Mais pour David Witty, un colonel des forces spéciales américaines à la retraite, la résistance des jihadistes à Fallouja sera encore plus féroce qu'elle ne l'a été dans d'autres batailles.

"Après tout, cet endroit a été le symbole depuis 2004 de la résistance sunnite aux Américains et au gouvernement de Bagdad" dirigé par des chiites depuis la chute de Saddam Hussein en 2003.

"Si l'EI n'est pas capable de garder (Fallouja), cela représenterait un sérieux revers psychologique pour l'organisation", a estimé M. Witty, également ancien conseiller pour le CTS.

En novembre 2004, l'offensive des Etats-Unis pour reprendre Fallouja, considérée alors comme le principal bastion d'Al-Qaïda en Irak, s'était transformée en la bataille la plus meurtrière pour l'armée américaine depuis la guerre du Vietnam.

Il avait fallu plus de 10.000 soldats américains et des armes de la plus haute technologie pour reprendre le dessus au bout de six semaines.

Alors que l'EI a perdu des zones autour de Fallouja et ailleurs dans la province d'Al-Anbar au cours des dernières semaines, certains jihadistes se sont regroupés dans leur bastion.

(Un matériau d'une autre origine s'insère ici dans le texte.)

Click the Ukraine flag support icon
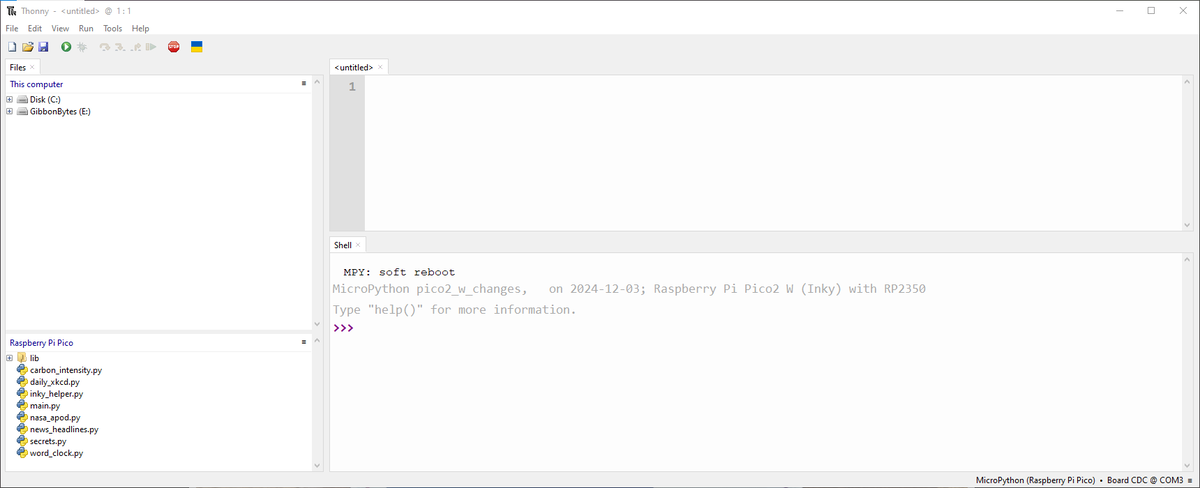 point(197,47)
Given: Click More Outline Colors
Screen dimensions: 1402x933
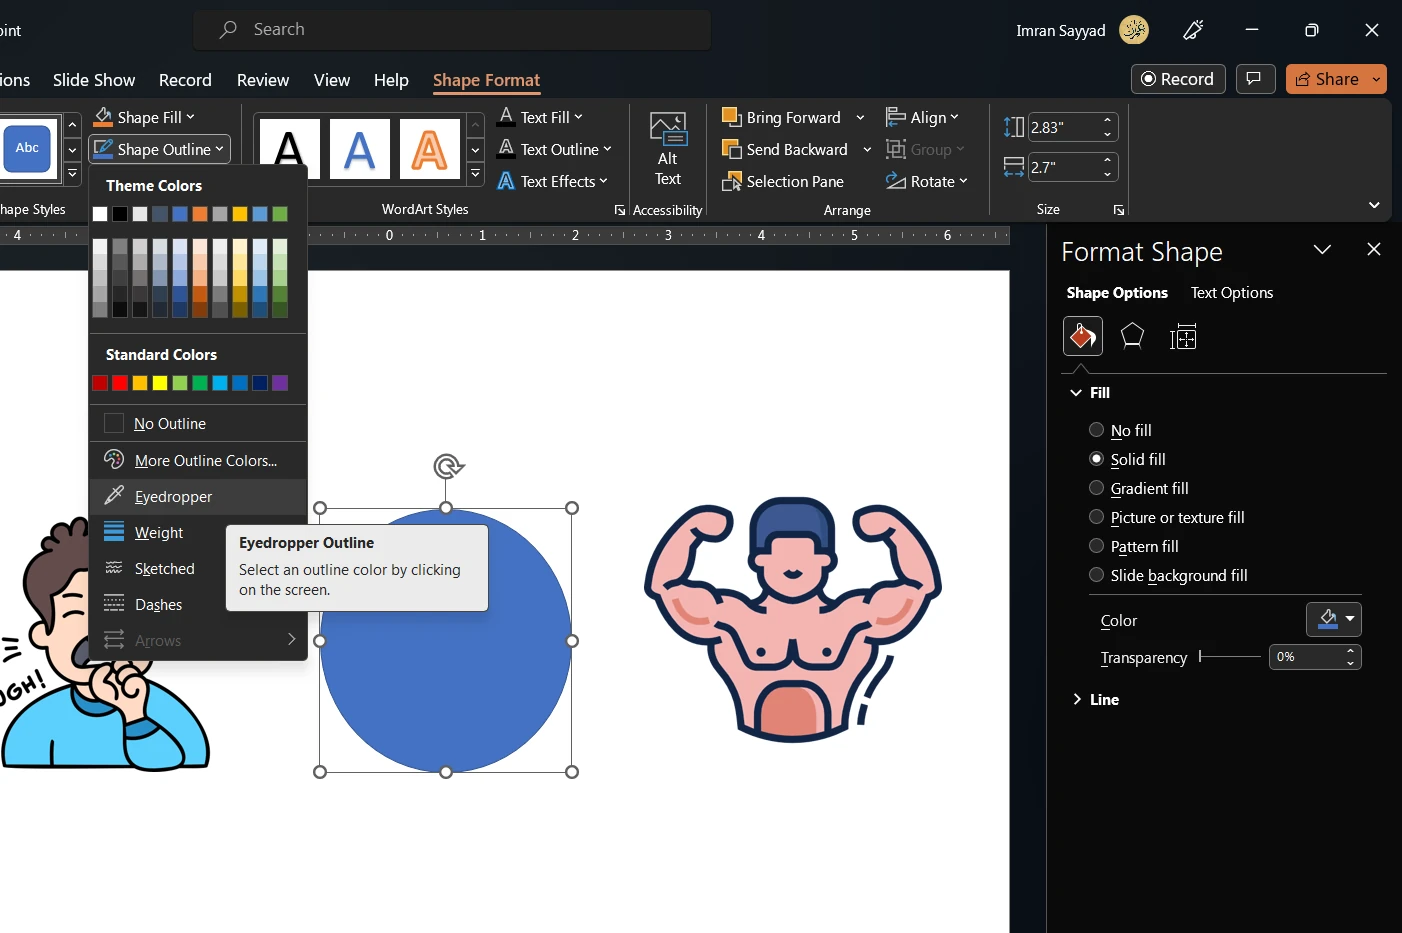Looking at the screenshot, I should [x=206, y=460].
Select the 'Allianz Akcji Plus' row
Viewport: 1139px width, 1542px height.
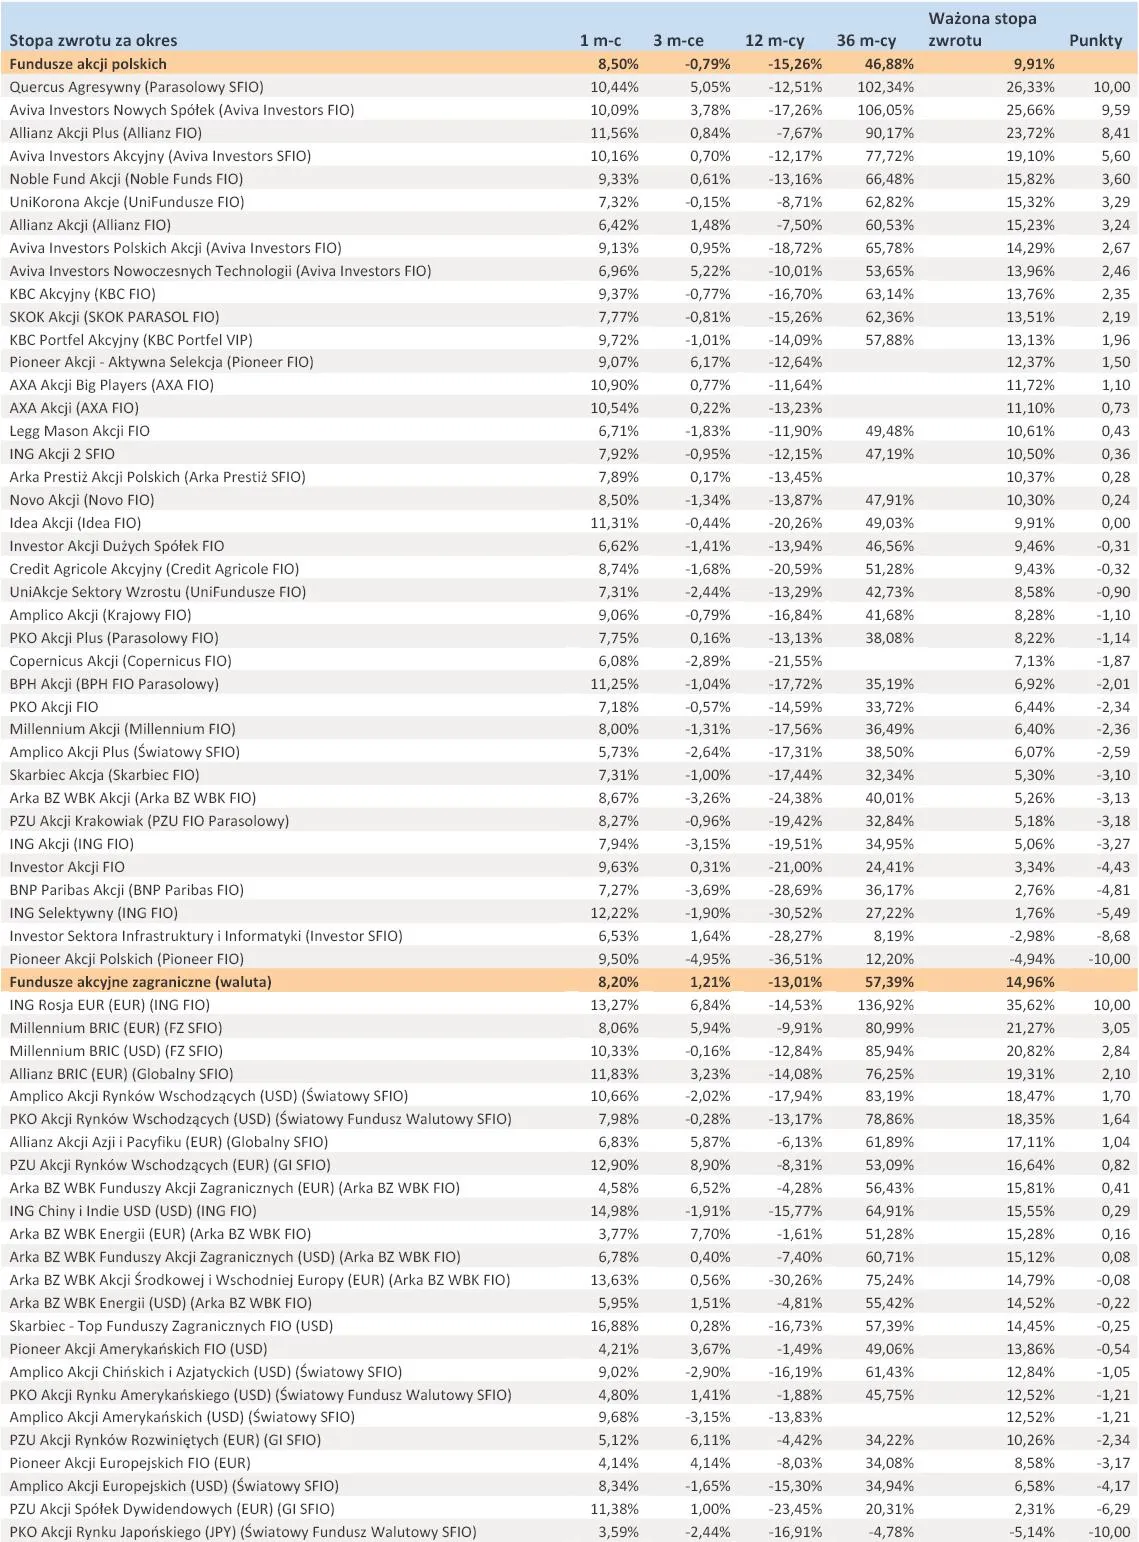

Yahya Rassoul, porte-parole du commandement des opérations conjointes chargé de la lutte contre l'EI, ne croit pas que les jihadistes veulent ou sont capables d'un acte héroïque cette fois. La présence d'environ 50.000 civils dans la ville pourrait également prolonger la bataille, a-t-il ajouté.

"Daech n'est pas vraiment fort", a-t-il affirmé à l'AFP, utilisant l'acronyme en arabe de l'EI. "Leur moral est au plus bas et notre priorité au sein des forces armées est de préserver la vie des civils et l'infrastructure de la ville".